I still marvel (word chosen deliberately) at the hype surrounding a biopic about the scientist largely responsible for atomic weapons. And not from awards-hounds, either. Blockbuster fans. That is, of course, mostly down to its writer-director, Christopher Nolan. Nolan’s penchant for dizzying narrative structure, enormous visuals, and heart-pounding tension have made him one of Hollywood’s biggest directors. After 2017’s Dunkirk proved his style could apply to historical epics just as well as genre fare, the cinema community couldn’t be more excited for Oppenheimer. And once you start to vibe with its chaotic approach to the material, it really is a wonderful, troubling film.

Oppenheimer (Cillian Murphy) touches his head, deep in thought of the horrible thing he'll unleash.
Universal

You should absolutely not expect Oppenheimer to follow typical biopic structure, pacing, or even character introduction. This is a lengthy movie with loads of moving parts. Characters come in and out of the orbit of physicist J. Robert Oppenheimer, masterfully underplayed by Cillian Murphy. With a few exceptions where the people involved are names you know—Albert Einstein, Niels Bohr—Nolan relies on casting familiar faces and giving them just enough screen time to know they’re important when they pop up much later.

Not content to present anything in full chronological order, Oppenheimer gives us two frame stories. Each presents a different point of view on times in the man’s life and career. The first, dubbed “Fission,” shows us the controversial 1954 hearing which sought to revoke Oppenheimer’s security clearance based on his perceived history as a communist sympathizer. The second, “Fusion,” is the Senate confirmation hearing for Admiral Lewis Strauss (Robert Downey Jr.). Strauss had appointed Oppenheimer to the Atomic Energy Commission a few years after WWII. Fission is in color, Fusion in black and white. All the while, we see parts of Oppenheimer’s rise to theoretical quantum physics messiah and his eventually founding and leading of the Los Alamos site development of the atomic bomb which eventually leveled Hiroshima and Nagasaki.

Universal

The movie is long, and it covers a lot of ground, quite quickly. The music and sound design keep us from ever feeling at ease. Hoyte van Hoytema’s cinematography wavers between huge closeups and massive landscapes, hammering home the micro and the macro of the story at hand. Oppenheimer struggles with his place in history. The movie doesn’t let him off the hook, either. He is both the genius whose tenacity helped end WWII and “become death, destroyer of worlds.” It puts me in mind, in a completely different tone and style, of Hayao Miyazaki’s previous final film, 2013’s The Wind Rises. That film followed the aeronautics genius who wanted to make airplanes, and did so to create the A6M Zero fighter during WWII. Scientists creating and discovering while knowing their work will kill loads of people.

Oppenheimer also contends with the end of an all-too-brief time when scientists and experts were trusted and listened to not just for technological advancement but for policy and morality.

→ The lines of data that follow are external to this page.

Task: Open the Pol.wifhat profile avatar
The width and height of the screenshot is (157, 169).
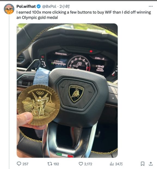Action: pyautogui.click(x=9, y=9)
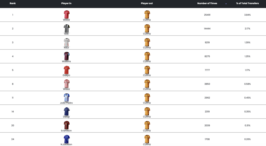Screen dimensions: 266x146
Task: Click Wood's red shirt icon
Action: coord(67,14)
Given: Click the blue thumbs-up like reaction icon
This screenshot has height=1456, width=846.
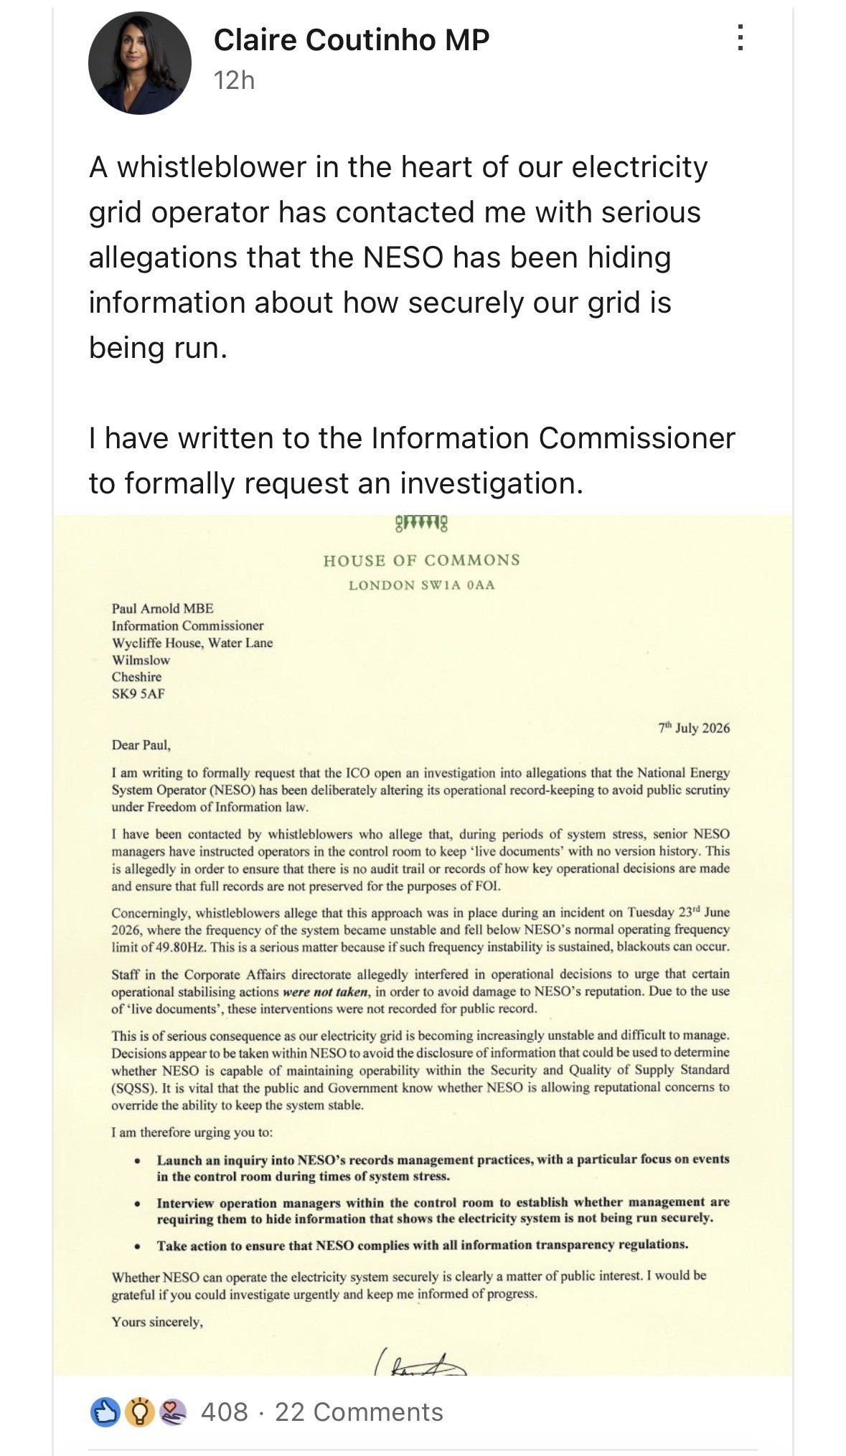Looking at the screenshot, I should 105,1412.
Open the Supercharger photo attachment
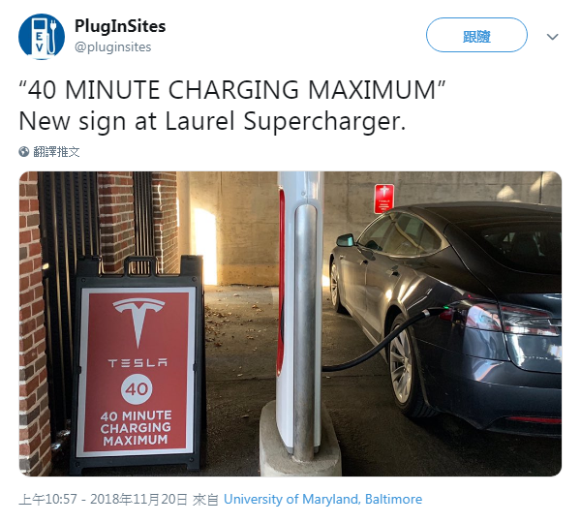The height and width of the screenshot is (523, 581). tap(291, 323)
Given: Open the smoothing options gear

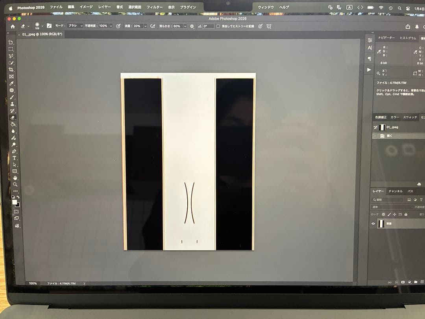Looking at the screenshot, I should pyautogui.click(x=192, y=26).
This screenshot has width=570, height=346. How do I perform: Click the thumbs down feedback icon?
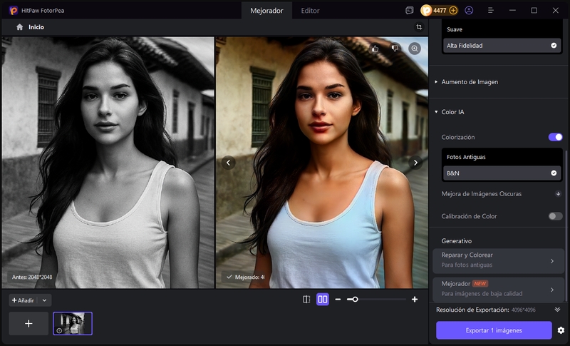click(395, 49)
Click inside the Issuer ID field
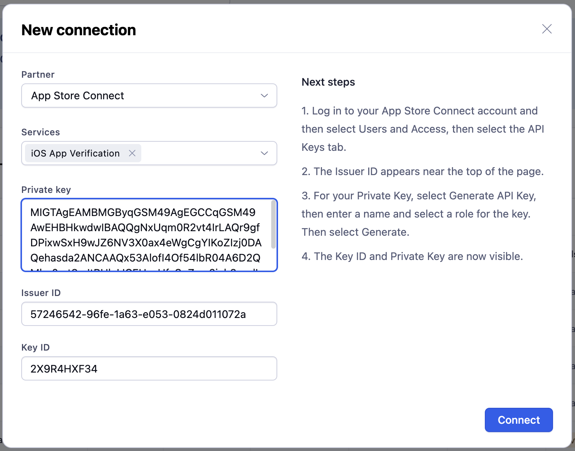 (x=149, y=314)
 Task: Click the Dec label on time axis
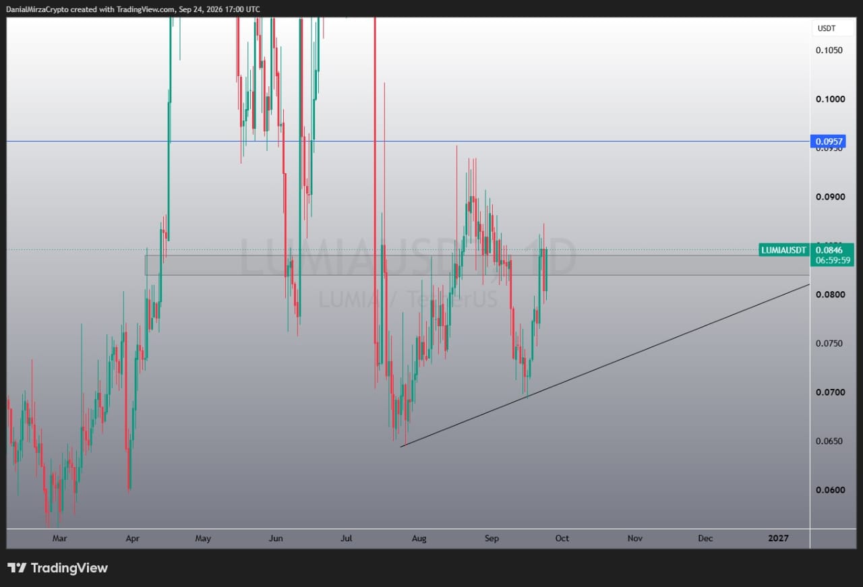705,538
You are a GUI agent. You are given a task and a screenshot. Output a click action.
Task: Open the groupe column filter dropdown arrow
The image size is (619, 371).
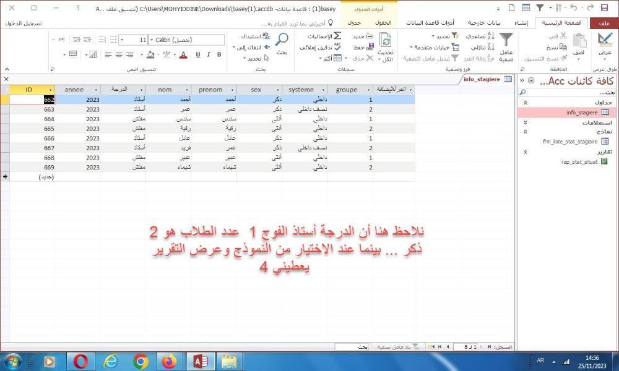click(x=369, y=90)
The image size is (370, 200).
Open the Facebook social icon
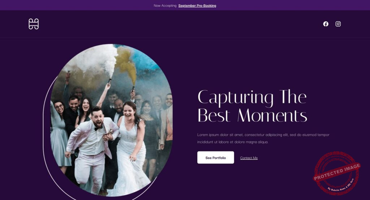pyautogui.click(x=326, y=24)
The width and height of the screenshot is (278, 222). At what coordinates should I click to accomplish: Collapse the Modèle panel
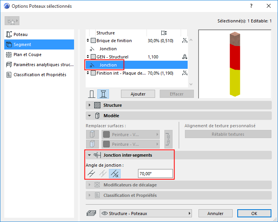tap(89, 116)
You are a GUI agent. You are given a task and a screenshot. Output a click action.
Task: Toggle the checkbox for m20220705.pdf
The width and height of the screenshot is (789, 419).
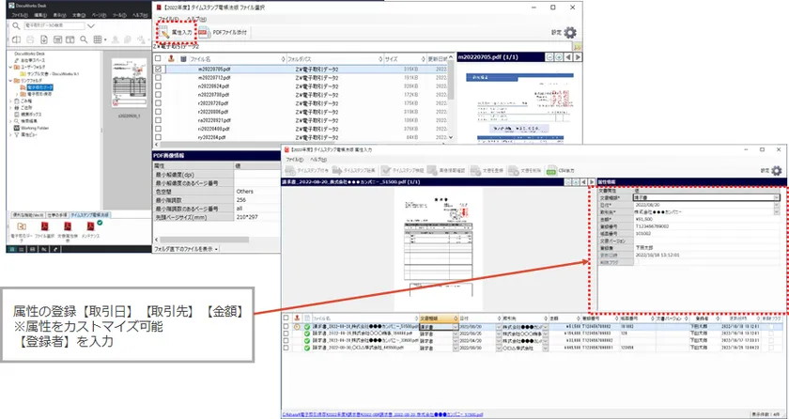pyautogui.click(x=159, y=70)
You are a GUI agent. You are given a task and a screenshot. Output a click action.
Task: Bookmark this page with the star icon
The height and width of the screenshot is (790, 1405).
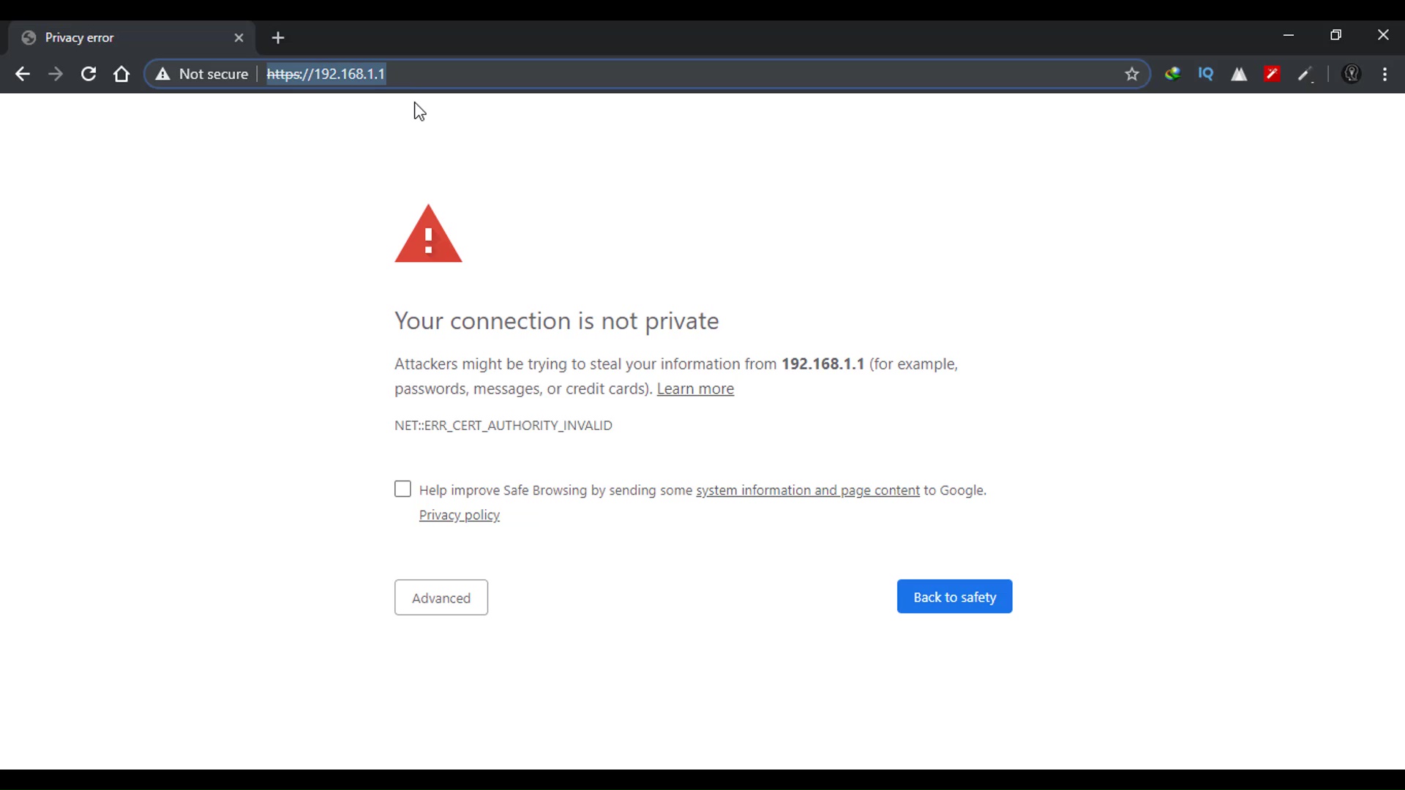(1132, 74)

As often happens, however, when the people in power see more power on the horizon, they turn their back on reason. The entire project was in Oppenheimer’s hands, the movie details, only for it to be stripped away by the military, the US government, and eventually the nuclear age the moment it was finished. Just like the Space Race was all about beating the Soviets to the moon, the rise of the A-bomb was all to stick it to the Nazis, who had already surrendered by time the bombs dropped.

Not everything about the movie works. While the movie tries to make Oppenheimer’s romantic and sexual relationships—the man was a notorious womanizer—have weight, they end up as nudity-filled footnotes. Emily Blunt plays Robert’s wife Kitty, who gets a good amount to do, but Florence Pugh as his troubled communist girlfriend seems only there for awkward sex scenes. We see next to nothing about any other woman in the story, save Olivia Thirlby as one of the Los Alamos project’s lone female physicists. She doesn’t have a ton of screen time, but she’s there.

Universal Pictures

Oppenheimer certainly feels like several movies, but it’s to Nolan’s credit that each works as well as it does. The breathlessness waiting for the Trinity bomb test, even knowing it didn’t, in fact, end the world, is one of the movie’s crowning achievements. But equal tension comes from Oppenheimer realizing what he hath wrought. It’s an amazing feat, making a single event seem both like a triumph and a failure. This movie pulls it off.

Like its central figure, Oppenheimer is a complicated, hectic, but altogether satisfying movie that will give people much to think about. I could list all the performances that merit attention, but that would end up just looking like a cast list. Murphy’s grounded, stoic, heavy performance as one of the most complex figures of the 20th century should, and likely will, receive plaudits. Richly deserved. The movie entirely rests on him, and it’s a career highlight in an already excellent body of work. If this is the film that will give Murphy and Nolan their first Academy Awards, it will be well and truly warranted.